Esta madrugada cambian el horario, vas a dormir una hora menos, le dije poco antes de marcharnos. Tras los besos de despedida llegó el abrazo de Rosario: ahora el Gurri no abrió los ojos, se limitó a dejarse besar y a expresar su emoción con la misma serenidad con la que siempre llevó la enfermedad, aunque sin conseguir disimular un leve rictus de amargura. Cuando nos fuimos no podíamos imaginar que a las pocas horas se le pararía el corazón para siempre, quién sabe si coincidiendo con esos sesenta minutos que aprovechan el cambio de horario para evaporarse sin destino conocido. Hizo tan poco ruido que nadie se enteró hasta la hora del desayuno, cuando la enfermera asumió que no conseguiría despertarlo. No pude evitar un profundo escalofrío cuando recibí el guasap de Helena comunicándomelo.
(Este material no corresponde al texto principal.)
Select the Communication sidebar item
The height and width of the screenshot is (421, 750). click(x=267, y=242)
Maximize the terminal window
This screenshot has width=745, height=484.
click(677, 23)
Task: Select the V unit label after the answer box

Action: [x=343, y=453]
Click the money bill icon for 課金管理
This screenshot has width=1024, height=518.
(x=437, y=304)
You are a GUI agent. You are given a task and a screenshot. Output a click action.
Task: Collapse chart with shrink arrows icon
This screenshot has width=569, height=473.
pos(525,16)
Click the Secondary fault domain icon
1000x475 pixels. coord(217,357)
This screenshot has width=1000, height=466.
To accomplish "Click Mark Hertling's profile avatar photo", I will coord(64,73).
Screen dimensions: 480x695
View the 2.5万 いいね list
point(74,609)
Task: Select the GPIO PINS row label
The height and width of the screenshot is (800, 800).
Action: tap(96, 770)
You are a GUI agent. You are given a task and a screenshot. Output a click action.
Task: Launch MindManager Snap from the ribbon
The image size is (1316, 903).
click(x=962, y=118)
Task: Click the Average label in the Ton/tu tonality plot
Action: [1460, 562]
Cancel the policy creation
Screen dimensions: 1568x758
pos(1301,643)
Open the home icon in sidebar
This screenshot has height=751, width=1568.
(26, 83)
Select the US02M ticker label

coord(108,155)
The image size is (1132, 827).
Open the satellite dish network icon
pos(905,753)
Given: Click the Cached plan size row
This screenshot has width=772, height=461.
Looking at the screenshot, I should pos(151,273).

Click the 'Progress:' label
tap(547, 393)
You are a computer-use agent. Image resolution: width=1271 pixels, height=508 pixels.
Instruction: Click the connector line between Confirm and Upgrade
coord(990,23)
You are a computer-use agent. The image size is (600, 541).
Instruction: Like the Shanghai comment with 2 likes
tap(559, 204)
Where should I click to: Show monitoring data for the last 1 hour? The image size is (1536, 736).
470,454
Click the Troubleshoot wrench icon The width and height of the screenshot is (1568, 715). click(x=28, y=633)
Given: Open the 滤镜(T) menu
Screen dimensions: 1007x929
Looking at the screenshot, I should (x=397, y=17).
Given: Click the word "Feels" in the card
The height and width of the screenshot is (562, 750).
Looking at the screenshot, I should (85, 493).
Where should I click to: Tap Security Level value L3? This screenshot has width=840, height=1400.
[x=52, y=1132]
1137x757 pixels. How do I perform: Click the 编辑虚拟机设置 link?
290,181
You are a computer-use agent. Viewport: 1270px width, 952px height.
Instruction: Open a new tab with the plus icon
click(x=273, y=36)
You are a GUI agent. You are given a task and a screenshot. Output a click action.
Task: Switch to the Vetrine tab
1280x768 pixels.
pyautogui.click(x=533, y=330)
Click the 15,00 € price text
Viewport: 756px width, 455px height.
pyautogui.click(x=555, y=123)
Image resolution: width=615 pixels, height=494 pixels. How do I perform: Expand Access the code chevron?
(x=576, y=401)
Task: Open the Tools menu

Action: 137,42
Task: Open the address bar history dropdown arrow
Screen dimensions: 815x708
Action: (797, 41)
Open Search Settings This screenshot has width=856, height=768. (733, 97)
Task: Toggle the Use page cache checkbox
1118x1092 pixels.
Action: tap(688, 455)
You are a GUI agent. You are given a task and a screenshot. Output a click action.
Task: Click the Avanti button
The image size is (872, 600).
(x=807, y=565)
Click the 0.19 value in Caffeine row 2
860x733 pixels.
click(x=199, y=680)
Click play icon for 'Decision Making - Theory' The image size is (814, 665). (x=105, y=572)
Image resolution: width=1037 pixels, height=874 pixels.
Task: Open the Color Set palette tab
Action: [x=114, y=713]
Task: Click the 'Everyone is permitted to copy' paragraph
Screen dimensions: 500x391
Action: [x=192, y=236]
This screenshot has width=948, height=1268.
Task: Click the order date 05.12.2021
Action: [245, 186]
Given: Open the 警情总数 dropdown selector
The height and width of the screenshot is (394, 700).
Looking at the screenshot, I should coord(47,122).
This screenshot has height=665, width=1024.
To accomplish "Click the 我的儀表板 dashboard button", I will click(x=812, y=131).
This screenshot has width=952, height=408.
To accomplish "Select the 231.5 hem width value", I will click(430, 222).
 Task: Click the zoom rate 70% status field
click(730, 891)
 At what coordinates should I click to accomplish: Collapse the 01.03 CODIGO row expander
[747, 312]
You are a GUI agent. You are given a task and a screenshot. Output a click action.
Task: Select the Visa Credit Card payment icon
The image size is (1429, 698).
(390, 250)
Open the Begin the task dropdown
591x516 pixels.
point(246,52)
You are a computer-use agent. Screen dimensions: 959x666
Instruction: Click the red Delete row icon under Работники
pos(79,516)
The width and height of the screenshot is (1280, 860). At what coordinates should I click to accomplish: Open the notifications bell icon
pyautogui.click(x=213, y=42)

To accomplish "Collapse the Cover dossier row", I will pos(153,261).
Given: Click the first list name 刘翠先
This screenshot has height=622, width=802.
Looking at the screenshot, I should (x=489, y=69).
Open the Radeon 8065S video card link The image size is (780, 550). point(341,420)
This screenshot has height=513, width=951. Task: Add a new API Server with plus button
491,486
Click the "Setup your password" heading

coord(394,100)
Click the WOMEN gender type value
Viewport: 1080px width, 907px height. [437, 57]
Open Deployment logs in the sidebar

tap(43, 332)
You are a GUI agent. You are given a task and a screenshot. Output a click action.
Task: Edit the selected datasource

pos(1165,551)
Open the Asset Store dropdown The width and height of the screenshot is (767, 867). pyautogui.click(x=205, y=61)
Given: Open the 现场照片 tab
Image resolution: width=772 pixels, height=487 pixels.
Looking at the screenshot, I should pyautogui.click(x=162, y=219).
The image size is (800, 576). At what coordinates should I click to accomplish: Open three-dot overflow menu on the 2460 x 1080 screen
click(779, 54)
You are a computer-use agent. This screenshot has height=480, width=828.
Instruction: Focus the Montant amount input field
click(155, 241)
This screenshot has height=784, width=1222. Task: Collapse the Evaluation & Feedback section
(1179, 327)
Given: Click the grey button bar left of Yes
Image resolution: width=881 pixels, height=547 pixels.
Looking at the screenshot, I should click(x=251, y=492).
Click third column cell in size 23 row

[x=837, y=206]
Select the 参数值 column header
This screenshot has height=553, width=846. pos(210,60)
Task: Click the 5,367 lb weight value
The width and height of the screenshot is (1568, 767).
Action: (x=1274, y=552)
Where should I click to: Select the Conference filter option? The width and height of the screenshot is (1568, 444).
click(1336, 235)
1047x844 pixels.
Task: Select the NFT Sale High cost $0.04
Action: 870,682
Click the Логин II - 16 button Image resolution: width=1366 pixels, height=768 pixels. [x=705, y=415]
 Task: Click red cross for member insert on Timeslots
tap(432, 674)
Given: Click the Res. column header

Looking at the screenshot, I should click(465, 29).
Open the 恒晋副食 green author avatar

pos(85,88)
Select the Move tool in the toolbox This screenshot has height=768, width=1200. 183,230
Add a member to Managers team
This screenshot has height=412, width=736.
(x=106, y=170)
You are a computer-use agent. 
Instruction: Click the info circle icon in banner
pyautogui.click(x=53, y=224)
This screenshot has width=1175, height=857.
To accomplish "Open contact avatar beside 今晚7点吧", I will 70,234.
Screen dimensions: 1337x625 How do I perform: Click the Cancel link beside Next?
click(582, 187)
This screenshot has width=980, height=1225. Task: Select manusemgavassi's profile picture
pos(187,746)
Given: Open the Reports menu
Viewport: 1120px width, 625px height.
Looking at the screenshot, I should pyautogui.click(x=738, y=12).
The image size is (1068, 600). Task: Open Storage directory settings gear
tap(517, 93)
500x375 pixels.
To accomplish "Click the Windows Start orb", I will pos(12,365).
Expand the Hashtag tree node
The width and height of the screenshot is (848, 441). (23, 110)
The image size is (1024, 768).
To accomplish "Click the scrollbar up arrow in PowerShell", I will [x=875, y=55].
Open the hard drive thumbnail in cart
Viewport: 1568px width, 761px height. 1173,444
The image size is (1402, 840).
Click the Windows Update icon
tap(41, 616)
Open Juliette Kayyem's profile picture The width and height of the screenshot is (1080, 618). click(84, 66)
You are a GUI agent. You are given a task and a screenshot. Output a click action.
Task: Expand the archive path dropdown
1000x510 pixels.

La dedicatoria al amigo gallego ya no sería la misma, tampoco haría falta averiguar cómo demonios funciona el voto por correo.

 

Mientras nos dirigíamos al lugar de la despedida definitiva, empecé a recordar los tiempos del diario Pueblo,los de Televisión Española o Canal Sur, momentos en que la trayectoria profesional de José Antonio Gurriarán y la mía habían coincidido. Como estaba seguro que habría compañeros que contarían su biografía mucho mejor que yo, decidí que mi homenaje sería limitarme a contar lo vivido con él la tarde del 30 de marzo y a darle las gracias, como escribí en redes nada más enterarme de su fallecimiento, por su complicidad y su cariño.